Bei den Präsidentenwahlen in der Ukraine führt ein Komiker. Der Wunsch nach Veränderung ist so groß, dass sich die Ukrainer fürs Risiko entschieden haben, kommentiert Inna Hartwich.
Kiew - In der Ukraine veräppelt die Unterhaltungsbranche nicht mehr die Politik, vielmehr funktioniert die Politik nun endgültig wie die Unterhaltungsbranche. Wladimir Selenski hat die politische Elite seines Landes drei Monate lang vor sich hergetrieben. Er hat sich dem gängigen politischen Weg völlig entzogen. Einen Wahlkampf führte er mit Sketchen auf der Bühne, Debatten stellte er sich nicht. Nun ist es kein Witz mehr: Der nicht allzu überraschende Einzug Selenskis in die Stichwahl ist ein knallhartes Abstrafen der politischen Elite in der Ukraine. Er zeigt, dass die Mehrheit der Ukrainer offenbar keine Politiker in der Politik wünschen. Sie wollen einen, der so ist, wie die Fernsehfigur, die Selenski gibt: einen Präsidenten aus dem Volk, der etwas ungelenk und naiv, aber ehrlich und sympathisch mit einem System aus Vetternwirtschaft aufräumt.

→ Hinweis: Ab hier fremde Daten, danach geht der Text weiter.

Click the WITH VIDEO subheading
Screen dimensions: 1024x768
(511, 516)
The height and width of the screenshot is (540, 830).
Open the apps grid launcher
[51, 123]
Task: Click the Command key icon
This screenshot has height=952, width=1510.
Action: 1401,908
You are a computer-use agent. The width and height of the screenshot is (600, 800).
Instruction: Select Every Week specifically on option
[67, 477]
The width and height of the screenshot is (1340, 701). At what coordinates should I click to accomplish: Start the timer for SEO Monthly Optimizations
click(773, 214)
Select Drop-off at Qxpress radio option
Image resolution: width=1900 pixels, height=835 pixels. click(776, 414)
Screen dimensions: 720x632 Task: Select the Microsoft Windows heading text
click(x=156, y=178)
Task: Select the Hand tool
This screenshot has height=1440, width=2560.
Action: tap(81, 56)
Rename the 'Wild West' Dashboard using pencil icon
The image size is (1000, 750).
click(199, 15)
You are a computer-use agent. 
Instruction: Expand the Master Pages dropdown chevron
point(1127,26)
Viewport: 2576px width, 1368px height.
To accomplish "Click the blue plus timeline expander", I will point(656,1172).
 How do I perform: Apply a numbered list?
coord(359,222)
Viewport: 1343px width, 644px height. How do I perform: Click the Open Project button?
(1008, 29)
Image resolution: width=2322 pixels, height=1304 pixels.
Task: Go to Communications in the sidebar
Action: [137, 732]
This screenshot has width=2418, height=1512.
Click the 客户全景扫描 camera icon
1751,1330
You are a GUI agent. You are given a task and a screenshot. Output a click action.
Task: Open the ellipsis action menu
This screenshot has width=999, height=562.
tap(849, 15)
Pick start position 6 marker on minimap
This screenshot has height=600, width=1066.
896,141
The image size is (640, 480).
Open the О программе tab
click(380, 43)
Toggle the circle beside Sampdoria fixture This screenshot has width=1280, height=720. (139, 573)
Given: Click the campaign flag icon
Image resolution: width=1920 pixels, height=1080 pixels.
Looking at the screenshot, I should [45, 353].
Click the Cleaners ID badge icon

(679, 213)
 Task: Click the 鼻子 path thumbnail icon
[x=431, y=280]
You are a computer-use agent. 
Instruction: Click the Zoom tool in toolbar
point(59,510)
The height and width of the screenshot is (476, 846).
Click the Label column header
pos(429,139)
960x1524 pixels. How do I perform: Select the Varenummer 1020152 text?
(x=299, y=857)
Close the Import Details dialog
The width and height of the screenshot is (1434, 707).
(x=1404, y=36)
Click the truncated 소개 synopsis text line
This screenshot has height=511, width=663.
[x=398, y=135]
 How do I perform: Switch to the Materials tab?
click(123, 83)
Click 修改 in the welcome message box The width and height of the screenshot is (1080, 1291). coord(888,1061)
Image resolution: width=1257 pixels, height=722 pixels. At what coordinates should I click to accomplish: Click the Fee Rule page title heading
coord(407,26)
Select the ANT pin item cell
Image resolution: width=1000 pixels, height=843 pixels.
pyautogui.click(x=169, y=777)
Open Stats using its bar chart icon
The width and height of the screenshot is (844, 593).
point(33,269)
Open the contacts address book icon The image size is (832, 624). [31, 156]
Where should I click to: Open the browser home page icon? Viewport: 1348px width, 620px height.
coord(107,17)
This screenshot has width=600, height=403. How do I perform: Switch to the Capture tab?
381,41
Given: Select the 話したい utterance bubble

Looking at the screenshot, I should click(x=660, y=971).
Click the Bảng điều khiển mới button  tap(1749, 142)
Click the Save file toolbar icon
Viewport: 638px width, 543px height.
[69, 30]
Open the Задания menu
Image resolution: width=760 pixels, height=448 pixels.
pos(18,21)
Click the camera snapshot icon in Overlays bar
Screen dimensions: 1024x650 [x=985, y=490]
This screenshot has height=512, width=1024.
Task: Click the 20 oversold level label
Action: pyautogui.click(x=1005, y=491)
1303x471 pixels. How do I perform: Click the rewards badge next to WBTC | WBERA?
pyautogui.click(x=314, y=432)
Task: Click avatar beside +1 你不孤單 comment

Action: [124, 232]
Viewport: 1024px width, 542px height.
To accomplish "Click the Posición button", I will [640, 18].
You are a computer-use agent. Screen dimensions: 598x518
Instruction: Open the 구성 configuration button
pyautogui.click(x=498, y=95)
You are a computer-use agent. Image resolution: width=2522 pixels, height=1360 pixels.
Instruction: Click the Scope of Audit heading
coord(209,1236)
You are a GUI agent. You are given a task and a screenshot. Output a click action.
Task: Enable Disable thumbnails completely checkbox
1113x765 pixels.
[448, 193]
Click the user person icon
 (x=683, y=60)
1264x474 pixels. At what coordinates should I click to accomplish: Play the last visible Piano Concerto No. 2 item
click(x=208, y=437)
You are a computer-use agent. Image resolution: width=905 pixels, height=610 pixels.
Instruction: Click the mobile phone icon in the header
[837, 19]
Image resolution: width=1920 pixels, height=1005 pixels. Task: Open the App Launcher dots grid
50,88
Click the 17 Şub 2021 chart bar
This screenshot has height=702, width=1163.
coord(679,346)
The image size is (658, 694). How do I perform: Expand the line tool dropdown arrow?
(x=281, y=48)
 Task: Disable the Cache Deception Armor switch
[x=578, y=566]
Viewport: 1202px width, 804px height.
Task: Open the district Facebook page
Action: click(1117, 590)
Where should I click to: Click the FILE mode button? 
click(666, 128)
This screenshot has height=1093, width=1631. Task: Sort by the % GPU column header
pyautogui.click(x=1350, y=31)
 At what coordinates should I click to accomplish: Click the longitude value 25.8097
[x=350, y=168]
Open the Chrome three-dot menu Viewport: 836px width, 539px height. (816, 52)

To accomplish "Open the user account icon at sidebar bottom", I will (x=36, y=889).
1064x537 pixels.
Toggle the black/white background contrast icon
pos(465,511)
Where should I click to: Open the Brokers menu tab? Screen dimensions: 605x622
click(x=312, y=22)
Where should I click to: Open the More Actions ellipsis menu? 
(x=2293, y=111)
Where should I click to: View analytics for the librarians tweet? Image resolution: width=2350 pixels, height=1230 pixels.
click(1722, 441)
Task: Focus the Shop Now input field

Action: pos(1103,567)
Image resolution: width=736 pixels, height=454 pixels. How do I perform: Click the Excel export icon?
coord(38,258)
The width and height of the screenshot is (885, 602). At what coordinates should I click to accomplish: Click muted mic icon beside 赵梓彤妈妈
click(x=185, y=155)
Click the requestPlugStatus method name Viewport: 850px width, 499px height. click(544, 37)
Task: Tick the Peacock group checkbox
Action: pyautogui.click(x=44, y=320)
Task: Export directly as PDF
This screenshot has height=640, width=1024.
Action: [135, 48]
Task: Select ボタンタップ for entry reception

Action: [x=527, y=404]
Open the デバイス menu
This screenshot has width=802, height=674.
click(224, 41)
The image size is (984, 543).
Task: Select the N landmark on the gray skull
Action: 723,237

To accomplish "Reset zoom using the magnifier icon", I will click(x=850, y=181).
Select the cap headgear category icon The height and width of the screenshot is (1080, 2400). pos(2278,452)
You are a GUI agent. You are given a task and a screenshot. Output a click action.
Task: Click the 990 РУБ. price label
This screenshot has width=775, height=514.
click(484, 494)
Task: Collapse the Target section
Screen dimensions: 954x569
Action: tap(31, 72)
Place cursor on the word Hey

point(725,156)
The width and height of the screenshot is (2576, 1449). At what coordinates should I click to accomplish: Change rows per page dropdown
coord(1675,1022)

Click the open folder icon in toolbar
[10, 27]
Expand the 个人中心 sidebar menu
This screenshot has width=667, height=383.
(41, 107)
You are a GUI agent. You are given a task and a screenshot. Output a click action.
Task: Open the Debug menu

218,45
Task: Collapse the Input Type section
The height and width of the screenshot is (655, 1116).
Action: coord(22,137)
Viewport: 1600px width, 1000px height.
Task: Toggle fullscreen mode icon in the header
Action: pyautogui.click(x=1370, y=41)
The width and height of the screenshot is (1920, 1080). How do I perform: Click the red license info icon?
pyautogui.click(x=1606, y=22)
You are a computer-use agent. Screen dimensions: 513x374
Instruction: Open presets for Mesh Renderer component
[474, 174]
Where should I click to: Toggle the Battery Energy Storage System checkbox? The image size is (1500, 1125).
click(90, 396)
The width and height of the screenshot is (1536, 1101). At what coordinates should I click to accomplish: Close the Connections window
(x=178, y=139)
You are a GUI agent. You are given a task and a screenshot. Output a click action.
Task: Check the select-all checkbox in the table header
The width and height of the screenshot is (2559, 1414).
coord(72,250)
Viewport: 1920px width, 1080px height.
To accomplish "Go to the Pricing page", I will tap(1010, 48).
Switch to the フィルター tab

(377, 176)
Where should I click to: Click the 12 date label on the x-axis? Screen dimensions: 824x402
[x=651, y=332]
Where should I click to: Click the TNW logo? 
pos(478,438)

Versprechungen und Gelächter
Es ist kein neues Phänomen im postsowjetischen Raum, auch in der Ukraine nicht: Bei nahezu jeder Wahl wird eine Art Messias gesucht, der den Weg in eine helle Zukunft weise. Selenski greift gar die Wörter „Helligkeit“ und „Licht“ auf, wenn er von Veränderungen in seinem Land spricht. Die Menschen glauben ihm, weil er es ihnen so einfach macht. Mit Versprechungen, mit viel Gelächter. Der Wunsch nach Veränderung ist so groß, dass sich die Ukrainer fürs Risiko entschieden haben.